At Machu Picchu you see the sunrise at the citadel and tour through the mysterious ruins. It was hard to believe we were actually walking where the Inca people lived. Jenny also climbed Huaynapicchu! It’s a steep trek in the grounds that takes 2 hours to get up & back. You need to book this when you book your trip. I had a wander around while Jenny got to the top for the best view over the Andes Mountains, the ones we had come to experience. Mission accomplished.

Packing for the Trek

I was obsessed with “getting it right” for this IMPORTANT trek. I read everything I could find and watched about 20 YouTube clips. It wasn’t until I was actually on the trail that I relaxed and realized it was just a camping trip. Wear the same stuff every day. Bring something warm for the high altitude and rain gear in case it rains. Period. OK, you need some equipment, you need to have broken-in boots, you need bug stuff & sunscreen. Maybe poles. I used them,Jenny didn’t.

Super hero porters carry all the equipment: tents (sleeping, dining and even toilet tents), food and cooking gear so you don’t have to even think about that. You rent the sleeping bag (which includes a liner & pillow), sleeping mat, and trekking poles from Alpaca.

Porters carry your personal belongings *up to 7kg (15 pounds). This is how it works: Alpaca gives you a big duffel with your sleeping bag, pad, & pillow already in it. You add anything you want for the trip that you are not wearing or carrying yourself. This includes your extra socks, fleece, shirts, camp sandals, etc. Also your personal needs like toiletres & meds. You leave all your other belongings either at your hotel or with Alpaca.
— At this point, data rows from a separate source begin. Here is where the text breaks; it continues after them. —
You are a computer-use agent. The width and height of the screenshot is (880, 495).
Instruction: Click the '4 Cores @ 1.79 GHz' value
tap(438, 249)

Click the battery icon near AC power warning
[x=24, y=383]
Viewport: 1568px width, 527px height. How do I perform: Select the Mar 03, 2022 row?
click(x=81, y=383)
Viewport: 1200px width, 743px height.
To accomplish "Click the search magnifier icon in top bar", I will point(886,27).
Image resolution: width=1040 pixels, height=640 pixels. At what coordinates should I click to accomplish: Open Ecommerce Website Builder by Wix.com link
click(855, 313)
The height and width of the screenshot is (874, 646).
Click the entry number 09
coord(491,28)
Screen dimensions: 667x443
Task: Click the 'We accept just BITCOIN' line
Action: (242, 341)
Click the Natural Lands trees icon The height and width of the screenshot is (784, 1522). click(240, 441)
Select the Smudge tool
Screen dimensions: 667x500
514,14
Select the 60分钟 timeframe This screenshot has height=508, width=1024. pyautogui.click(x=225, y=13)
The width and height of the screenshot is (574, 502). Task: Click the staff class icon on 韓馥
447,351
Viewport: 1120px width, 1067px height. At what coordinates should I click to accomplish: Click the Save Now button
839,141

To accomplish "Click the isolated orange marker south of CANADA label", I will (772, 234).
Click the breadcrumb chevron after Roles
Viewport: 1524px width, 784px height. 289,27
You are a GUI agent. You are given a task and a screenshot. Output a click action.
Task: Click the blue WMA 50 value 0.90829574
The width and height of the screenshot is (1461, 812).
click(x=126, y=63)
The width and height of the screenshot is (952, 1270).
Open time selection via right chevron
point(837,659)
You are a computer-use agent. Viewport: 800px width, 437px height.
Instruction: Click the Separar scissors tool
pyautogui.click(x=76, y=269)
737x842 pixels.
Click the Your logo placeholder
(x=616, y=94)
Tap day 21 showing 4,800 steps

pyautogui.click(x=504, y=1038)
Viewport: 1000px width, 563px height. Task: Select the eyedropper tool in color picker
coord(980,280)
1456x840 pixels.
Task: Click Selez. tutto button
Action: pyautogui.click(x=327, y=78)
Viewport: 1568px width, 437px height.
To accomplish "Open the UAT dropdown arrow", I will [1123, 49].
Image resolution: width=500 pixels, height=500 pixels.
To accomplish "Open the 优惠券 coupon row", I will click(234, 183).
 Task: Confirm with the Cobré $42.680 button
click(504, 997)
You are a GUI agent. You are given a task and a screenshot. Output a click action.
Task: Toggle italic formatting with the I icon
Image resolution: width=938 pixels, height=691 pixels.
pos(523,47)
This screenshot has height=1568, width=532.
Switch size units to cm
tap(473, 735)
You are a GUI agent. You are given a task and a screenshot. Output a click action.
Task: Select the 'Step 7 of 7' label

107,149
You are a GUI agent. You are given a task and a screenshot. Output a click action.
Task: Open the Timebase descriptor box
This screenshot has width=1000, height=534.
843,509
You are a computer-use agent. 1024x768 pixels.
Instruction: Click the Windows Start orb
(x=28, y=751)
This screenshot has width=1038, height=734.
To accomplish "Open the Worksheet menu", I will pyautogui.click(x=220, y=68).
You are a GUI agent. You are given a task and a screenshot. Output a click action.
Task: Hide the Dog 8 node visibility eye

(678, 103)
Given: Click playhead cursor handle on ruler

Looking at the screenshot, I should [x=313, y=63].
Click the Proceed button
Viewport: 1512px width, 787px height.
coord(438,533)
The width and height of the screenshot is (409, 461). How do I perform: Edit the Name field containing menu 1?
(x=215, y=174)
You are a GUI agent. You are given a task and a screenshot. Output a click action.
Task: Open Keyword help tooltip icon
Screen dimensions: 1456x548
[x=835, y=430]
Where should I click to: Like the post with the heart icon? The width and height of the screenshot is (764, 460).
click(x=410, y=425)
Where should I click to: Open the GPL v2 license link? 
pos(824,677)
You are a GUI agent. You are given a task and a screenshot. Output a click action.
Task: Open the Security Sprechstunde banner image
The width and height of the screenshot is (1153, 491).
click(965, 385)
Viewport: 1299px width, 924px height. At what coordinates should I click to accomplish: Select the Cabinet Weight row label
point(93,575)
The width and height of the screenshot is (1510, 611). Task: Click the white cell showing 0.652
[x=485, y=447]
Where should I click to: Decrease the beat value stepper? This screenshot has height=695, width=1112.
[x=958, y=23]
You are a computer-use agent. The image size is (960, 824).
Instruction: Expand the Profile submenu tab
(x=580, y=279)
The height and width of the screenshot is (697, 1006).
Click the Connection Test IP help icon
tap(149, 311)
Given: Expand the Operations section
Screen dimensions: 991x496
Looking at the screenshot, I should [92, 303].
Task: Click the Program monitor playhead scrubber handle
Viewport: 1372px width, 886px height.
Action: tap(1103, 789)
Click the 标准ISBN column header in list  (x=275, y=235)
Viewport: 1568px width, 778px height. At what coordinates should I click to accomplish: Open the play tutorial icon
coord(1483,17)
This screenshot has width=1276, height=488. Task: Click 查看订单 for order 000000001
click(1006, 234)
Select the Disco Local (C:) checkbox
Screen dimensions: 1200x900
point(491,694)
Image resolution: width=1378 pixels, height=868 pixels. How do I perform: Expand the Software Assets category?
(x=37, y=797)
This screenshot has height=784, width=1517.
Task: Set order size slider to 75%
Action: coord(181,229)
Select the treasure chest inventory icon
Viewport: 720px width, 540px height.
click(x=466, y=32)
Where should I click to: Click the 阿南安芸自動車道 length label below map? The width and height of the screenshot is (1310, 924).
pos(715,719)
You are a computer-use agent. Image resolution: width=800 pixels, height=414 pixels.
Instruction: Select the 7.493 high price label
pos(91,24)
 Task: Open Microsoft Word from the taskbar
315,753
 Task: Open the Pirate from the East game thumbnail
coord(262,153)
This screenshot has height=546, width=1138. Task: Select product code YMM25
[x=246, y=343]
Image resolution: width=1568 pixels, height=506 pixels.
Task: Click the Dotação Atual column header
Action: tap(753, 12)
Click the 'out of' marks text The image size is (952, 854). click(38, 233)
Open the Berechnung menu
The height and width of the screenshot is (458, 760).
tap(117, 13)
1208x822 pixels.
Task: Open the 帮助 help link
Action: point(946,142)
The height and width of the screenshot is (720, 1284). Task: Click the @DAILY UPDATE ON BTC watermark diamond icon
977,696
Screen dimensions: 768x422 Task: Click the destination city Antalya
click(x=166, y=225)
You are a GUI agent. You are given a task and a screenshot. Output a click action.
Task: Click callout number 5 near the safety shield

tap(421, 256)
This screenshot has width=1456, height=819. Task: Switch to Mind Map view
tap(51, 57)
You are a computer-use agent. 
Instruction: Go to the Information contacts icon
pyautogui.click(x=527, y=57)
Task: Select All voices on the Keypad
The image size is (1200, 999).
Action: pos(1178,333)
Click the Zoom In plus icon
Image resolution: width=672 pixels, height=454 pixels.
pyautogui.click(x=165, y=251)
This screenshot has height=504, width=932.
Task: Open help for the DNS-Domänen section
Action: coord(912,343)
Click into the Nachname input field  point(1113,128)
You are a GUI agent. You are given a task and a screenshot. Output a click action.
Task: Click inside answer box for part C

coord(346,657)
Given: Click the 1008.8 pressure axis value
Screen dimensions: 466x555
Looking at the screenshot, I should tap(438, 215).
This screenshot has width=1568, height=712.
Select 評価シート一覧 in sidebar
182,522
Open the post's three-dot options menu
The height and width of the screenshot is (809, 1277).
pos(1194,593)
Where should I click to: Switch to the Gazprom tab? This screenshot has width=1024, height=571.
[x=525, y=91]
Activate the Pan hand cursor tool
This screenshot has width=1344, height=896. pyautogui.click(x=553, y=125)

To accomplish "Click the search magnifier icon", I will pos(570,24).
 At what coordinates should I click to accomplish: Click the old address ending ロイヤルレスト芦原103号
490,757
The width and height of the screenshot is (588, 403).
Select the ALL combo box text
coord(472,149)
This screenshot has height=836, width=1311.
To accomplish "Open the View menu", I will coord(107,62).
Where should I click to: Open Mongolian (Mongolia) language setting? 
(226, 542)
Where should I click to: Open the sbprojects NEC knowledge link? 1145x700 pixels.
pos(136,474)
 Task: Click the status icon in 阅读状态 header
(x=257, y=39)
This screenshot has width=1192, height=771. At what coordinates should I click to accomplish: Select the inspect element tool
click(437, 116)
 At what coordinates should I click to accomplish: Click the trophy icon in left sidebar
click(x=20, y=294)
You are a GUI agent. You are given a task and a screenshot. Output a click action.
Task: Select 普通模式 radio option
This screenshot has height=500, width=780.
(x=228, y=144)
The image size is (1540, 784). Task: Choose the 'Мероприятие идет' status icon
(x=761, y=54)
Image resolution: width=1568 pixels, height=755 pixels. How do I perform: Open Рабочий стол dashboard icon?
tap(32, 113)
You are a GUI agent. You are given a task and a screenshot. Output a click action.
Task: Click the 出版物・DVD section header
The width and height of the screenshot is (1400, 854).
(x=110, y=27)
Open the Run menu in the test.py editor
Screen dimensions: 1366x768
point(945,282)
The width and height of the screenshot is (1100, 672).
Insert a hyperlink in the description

Everyone does it & the hotels are prepared to store your bags.

You wear most of your clothes and carry your own Day Pack. I took a 15L pack & it was too small. Jenny took a 25L & it was perfect. They warn that pack sizes are checked & big ones (45L is the limit) are not allowed but in truth they rarely check.

Your Day Pack has every single thing you think you will need for the day. Water. Do you know how heavy water is?! We used the ‘bladder system’ & it was great. The cook boils water for you to refill your pouch every morning & noon. You also carry your snacks which are provided by the cook. I took my own protein bars just in case & was glad I did. That was heavy enough for me! But you still need lots of things: rain gear (Americo insisted!), sunscreen, bug repellent, meds, blister patches, toilet paper, sunglasses, flashlight in case you’re still on the trail when it gets dark (!), gloves & your fleece in case it gets cold. You get the idea.

*I didn’t think of it until it was too late but I could have hired my very own personal porter to stay with me & CARRY MY PACK! You must book this when you book the trip so Alpaca can put another person on the permit. We went to Patagonia on our next trip & experience taught me to book my own porter! Yes, I’m a 75 yr old wimp.

So here’s my list: good but lightweight trail boots – broken in; good socks – I took 4 pr of light merino liners & 2 pr of boot socks (changed the liners every day) & it was perfect; your favourite pair of comfy, synthetic trail pants (not jeans, not shorts – the sand flies are awful); comfy leggings/running tights that can be used as a base layer, jammies, or regular pants; undies, sports bras; t shirts – 2 short sleeve & 1 long sleeved (not cotton!); hat, scarf or something to save your neck from the sun, the guides wear a hat with a back flap, fleece, puffy jacket – the kind that scrunches into nothing, gloves, lightweight rain jacket & pants; stuff – headlamp, light camp shoes, meds, personal wipes, sunscreen & bug repellent (we took Ben’s bug wipes) & toiletries (lip balm, deodorant, kleenex, toothpaste & brush (I like Lush tooth tablets), moleskin for blisters, advil, etc.

Everyone prepares carefully so if you need something, for sure someone else has brought it. It’s a difficult trek but it’s gorgeous & it’s an adventure & you’re camping. Enjoy!